**ASSIGNED TASK**
Reproduce only this part of the listing: the line with "Given: Click the back arrow icon", plus every line after it through the last.

**RECORDS PROVIDED**
========

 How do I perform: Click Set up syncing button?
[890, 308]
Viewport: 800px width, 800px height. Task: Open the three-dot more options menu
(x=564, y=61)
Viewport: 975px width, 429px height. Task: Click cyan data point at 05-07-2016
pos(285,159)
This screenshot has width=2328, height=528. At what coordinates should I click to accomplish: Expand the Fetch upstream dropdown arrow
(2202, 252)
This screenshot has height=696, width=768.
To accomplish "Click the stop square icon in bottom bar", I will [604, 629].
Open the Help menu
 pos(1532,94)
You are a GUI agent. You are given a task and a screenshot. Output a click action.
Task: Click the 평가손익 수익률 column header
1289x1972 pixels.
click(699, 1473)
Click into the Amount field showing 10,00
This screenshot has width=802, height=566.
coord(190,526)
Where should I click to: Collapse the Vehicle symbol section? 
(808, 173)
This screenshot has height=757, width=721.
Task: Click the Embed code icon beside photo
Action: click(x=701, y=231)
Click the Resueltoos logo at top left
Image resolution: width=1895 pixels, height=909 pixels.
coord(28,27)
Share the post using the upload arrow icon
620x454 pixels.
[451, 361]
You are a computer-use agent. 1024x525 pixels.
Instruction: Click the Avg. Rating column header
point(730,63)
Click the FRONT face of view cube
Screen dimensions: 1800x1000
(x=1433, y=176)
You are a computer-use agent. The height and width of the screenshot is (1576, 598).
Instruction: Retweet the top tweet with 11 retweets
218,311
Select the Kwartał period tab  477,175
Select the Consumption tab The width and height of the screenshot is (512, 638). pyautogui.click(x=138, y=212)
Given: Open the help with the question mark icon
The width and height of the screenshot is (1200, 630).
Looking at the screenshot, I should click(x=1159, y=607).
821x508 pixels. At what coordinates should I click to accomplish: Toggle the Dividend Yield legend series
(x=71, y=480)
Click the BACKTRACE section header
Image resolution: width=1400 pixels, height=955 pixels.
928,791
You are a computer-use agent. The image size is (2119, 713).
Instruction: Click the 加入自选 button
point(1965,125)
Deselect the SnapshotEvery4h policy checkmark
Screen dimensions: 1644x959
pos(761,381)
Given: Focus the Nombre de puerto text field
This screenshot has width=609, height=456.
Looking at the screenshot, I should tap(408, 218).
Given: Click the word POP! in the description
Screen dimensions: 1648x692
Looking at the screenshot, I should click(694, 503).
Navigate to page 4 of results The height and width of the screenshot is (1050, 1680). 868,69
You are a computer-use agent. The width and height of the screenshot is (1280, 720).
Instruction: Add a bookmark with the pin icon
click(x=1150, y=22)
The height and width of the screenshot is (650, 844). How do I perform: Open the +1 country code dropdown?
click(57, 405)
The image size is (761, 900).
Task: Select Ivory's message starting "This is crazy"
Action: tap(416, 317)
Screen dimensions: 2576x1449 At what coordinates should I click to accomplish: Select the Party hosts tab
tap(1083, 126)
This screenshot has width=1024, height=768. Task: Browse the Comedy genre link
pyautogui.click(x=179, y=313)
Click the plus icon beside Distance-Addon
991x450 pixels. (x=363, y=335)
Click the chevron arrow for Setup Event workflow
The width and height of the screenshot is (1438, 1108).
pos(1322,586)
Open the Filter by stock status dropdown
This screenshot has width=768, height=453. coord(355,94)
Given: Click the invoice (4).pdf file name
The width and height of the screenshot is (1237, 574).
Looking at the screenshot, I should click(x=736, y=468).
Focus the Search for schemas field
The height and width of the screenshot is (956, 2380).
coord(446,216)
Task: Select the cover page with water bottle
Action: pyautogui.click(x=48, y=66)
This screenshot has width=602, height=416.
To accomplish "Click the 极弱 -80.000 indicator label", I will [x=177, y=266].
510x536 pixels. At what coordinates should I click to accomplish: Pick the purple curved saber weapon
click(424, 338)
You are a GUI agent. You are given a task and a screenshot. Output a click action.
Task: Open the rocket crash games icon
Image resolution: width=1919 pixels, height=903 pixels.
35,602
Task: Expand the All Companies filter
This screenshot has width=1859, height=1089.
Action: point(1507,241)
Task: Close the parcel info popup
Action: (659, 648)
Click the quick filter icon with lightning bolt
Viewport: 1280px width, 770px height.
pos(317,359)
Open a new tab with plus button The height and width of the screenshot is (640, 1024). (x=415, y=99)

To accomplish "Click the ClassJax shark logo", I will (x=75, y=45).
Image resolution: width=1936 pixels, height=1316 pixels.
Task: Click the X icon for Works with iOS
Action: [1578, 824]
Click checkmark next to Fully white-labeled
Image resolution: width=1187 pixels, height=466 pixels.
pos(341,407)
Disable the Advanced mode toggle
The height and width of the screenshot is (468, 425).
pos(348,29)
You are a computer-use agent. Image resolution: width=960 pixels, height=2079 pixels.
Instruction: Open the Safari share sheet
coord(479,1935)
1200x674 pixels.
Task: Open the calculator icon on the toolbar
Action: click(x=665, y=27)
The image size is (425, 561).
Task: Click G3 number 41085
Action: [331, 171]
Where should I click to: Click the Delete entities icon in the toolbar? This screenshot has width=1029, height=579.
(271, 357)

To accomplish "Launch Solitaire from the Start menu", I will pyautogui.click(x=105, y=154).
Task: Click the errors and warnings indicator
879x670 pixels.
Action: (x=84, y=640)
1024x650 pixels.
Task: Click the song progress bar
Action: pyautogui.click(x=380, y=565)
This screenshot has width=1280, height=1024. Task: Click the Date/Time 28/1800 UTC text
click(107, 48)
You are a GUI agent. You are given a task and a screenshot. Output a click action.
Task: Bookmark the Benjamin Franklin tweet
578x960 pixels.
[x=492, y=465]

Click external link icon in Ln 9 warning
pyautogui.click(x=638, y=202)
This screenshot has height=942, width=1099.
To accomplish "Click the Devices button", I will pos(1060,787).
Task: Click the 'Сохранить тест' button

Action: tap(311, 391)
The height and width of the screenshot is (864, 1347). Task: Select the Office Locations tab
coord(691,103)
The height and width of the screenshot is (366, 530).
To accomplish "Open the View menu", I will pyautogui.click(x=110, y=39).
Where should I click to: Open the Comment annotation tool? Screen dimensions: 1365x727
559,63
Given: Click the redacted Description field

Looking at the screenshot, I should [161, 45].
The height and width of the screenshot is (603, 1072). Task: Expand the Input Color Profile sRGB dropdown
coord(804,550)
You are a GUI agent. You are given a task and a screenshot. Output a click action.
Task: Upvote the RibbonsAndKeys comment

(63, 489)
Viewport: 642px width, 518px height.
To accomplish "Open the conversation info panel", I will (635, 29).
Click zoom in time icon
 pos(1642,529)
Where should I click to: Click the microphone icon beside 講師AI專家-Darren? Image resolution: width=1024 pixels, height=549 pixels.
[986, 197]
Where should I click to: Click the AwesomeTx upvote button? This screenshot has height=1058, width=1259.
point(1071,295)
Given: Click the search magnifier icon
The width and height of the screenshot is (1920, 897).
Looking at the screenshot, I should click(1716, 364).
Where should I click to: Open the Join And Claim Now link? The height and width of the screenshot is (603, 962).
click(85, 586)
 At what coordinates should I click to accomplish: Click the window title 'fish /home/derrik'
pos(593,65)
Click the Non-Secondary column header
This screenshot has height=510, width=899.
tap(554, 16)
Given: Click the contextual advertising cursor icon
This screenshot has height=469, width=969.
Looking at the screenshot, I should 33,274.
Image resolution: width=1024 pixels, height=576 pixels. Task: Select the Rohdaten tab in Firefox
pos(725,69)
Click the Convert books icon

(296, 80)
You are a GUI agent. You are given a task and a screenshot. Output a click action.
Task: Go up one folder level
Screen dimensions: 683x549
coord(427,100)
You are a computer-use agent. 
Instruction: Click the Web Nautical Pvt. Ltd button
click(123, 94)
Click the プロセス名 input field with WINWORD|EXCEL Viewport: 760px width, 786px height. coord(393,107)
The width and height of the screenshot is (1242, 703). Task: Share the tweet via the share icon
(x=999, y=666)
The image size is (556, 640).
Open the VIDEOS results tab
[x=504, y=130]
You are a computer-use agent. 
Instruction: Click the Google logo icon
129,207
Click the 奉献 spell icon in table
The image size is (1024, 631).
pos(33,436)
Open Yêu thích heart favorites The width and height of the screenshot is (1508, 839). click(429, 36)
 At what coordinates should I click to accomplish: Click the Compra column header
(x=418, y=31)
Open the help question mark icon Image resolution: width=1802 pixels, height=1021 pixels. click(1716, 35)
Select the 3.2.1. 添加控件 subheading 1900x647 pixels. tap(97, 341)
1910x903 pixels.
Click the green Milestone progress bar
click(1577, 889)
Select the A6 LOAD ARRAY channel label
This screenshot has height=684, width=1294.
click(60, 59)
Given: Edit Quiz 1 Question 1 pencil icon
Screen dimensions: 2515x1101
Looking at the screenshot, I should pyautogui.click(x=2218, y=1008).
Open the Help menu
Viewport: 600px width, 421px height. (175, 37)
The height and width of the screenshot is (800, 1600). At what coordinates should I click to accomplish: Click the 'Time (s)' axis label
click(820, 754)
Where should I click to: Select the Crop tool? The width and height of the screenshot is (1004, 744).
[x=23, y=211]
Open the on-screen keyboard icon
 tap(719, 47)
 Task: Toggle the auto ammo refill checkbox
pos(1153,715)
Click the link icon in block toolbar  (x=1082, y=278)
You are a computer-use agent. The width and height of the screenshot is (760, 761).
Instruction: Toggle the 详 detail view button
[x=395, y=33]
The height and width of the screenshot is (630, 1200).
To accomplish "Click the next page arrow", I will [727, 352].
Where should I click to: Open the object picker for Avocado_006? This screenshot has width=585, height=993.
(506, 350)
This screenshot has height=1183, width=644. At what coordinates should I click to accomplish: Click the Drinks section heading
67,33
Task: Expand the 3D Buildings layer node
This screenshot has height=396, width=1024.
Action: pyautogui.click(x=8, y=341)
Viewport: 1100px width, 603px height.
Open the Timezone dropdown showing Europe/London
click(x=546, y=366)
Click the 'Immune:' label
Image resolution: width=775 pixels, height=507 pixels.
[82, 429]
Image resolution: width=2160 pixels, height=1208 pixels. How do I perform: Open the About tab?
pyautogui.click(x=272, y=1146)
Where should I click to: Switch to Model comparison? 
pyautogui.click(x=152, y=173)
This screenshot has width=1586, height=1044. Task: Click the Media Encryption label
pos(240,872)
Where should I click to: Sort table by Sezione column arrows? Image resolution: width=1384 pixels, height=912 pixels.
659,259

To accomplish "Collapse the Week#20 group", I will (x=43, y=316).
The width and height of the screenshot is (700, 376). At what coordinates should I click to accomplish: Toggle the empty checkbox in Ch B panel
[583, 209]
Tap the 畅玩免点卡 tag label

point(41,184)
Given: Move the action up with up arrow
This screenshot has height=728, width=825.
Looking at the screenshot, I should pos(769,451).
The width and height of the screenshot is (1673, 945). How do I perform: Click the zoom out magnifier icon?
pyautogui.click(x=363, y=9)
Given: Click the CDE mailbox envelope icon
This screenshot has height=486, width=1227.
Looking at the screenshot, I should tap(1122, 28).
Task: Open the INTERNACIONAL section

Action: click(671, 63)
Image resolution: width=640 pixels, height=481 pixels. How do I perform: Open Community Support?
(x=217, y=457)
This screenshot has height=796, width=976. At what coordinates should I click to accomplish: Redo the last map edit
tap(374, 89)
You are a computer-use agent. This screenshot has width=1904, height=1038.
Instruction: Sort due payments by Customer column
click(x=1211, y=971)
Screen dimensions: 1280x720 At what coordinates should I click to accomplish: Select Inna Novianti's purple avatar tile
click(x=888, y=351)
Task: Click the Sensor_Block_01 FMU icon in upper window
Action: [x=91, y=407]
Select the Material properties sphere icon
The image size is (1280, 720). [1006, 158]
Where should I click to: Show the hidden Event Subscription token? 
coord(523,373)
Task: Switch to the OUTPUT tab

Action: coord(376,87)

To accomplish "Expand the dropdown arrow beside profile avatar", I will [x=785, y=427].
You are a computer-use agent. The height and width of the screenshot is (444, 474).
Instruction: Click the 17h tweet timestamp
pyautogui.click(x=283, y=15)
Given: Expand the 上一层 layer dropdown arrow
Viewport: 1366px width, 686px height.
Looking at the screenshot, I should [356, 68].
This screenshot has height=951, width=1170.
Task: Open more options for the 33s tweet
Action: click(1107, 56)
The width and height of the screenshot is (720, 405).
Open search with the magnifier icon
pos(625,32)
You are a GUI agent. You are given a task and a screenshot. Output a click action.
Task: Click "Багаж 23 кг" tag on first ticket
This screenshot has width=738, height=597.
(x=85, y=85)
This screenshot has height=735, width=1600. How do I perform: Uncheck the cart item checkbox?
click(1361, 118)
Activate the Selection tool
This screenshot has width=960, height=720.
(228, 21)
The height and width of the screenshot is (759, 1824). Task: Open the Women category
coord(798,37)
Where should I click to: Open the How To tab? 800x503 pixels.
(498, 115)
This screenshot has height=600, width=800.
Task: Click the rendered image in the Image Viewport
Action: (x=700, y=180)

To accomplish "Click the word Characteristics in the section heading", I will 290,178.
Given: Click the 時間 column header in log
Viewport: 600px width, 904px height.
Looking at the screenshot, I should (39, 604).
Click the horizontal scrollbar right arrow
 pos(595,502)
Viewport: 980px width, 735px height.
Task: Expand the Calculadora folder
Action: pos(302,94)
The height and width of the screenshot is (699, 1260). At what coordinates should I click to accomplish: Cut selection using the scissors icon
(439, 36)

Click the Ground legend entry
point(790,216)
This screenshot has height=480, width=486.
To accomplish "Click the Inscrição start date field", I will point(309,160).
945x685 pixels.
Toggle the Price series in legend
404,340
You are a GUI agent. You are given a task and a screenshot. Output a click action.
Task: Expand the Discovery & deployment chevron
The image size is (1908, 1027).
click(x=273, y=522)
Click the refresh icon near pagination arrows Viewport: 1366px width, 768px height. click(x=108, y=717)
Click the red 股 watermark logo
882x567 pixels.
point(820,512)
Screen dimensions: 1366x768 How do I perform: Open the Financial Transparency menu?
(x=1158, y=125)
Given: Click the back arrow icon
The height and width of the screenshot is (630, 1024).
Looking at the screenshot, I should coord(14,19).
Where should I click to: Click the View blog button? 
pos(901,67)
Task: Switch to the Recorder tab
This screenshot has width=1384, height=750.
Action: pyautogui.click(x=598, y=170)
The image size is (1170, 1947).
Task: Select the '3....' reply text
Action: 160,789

========

**EXPECTED ANSWER**
Given: Click the back arrow icon
The height and width of the screenshot is (630, 1024).
Looking at the screenshot, I should coord(14,19).
Where should I click to: Click the View blog button? 
pos(901,67)
Task: Switch to the Recorder tab
This screenshot has width=1384, height=750.
Action: pyautogui.click(x=598, y=170)
The image size is (1170, 1947).
Task: Select the '3....' reply text
Action: 160,789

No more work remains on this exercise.